Süreç içersinde olayın doğruluğunu araştırmakla görevlendirilen kişiler soruşturmayı en ince ayrıntısına kadar derinleştirerek araştırmış, herhangi bir suç unsuruna rastlamadılar.
Olayın biri iftiradan ibaret olduğu ortaya çıkmıştı çıkmasına fakat çok önemli bir ihmalde gözler önüne serilmişti. Selahattini Eyyubi hastanesinde yasalarla güvence altına alınan hasta bilgileri, bir şekilde dışarıya servis edilmiş ve hasta bilgilerinin korunması noktasında ki zafiyet ortaya çıkmıştı.

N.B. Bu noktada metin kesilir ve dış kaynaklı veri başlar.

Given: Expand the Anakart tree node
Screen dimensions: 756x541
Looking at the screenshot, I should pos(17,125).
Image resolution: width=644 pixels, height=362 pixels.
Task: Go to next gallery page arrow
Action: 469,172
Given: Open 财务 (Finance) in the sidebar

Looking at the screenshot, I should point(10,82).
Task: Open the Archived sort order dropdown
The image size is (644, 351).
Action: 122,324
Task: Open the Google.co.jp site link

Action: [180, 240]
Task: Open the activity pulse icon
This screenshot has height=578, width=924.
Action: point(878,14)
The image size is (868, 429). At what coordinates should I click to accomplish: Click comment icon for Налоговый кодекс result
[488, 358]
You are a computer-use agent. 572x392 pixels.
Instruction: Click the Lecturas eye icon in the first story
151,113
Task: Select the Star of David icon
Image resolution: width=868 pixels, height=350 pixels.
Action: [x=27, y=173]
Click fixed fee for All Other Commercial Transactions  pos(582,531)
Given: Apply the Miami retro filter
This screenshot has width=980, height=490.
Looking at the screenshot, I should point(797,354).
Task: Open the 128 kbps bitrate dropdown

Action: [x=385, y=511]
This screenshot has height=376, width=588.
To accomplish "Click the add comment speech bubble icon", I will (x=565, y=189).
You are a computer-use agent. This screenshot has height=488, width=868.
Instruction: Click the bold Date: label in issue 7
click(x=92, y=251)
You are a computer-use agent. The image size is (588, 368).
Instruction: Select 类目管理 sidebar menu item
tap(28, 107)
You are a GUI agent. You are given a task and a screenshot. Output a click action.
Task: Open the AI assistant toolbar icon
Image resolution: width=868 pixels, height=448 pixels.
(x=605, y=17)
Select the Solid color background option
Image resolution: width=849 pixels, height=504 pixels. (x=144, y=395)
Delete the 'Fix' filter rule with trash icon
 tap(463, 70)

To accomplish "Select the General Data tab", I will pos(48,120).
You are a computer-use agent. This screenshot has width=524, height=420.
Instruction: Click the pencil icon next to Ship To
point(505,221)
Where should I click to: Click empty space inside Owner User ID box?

Soruşturmacılar soruşturmalarını tamamladıktan sonra sonucu Kamu Hastaneleri Genel Sekreterliğine intikal ettirdi. olayın aslı olmadığı ortaya çıktı.
Soruşturmanın tamamlanmasının ardından FETÖ izleme platformu Diyarbakır temsilcisi Muhammed Beybur hasta bilgilerinin sağlık kurulundan nasıl çıktığının sorgulanması ve iftiracı hakkında suç duyurusunda bulundu. Diyarbakır Kamu Hastaneleri Genel Sekreterliği hasta bilgilerinin dışarıya sızdırıldığı mevzusunun araştırılmasını istedi. Bunun üzerine yapılan inceleme ve araştırmalar neticesinde olayın doğru olduğu ortaya çıkınca hem adli, hem de idari soruşturma yapılarak hasta bilgilerini sızdıranların tespiti istendi.
Konunun araştırılması için görevlendirilen Gazi Yaşargil Eğitim ve Araştırma hastane yöneticisi Mahmut Taş’ın soruşturmacı olarak atandığı davada hazırladığı rapor ise Kamu Hastaneleri Genel Sekreterliğine gönderilerek hem adli hem de idari yönden soruşturma istediği öğrenildi.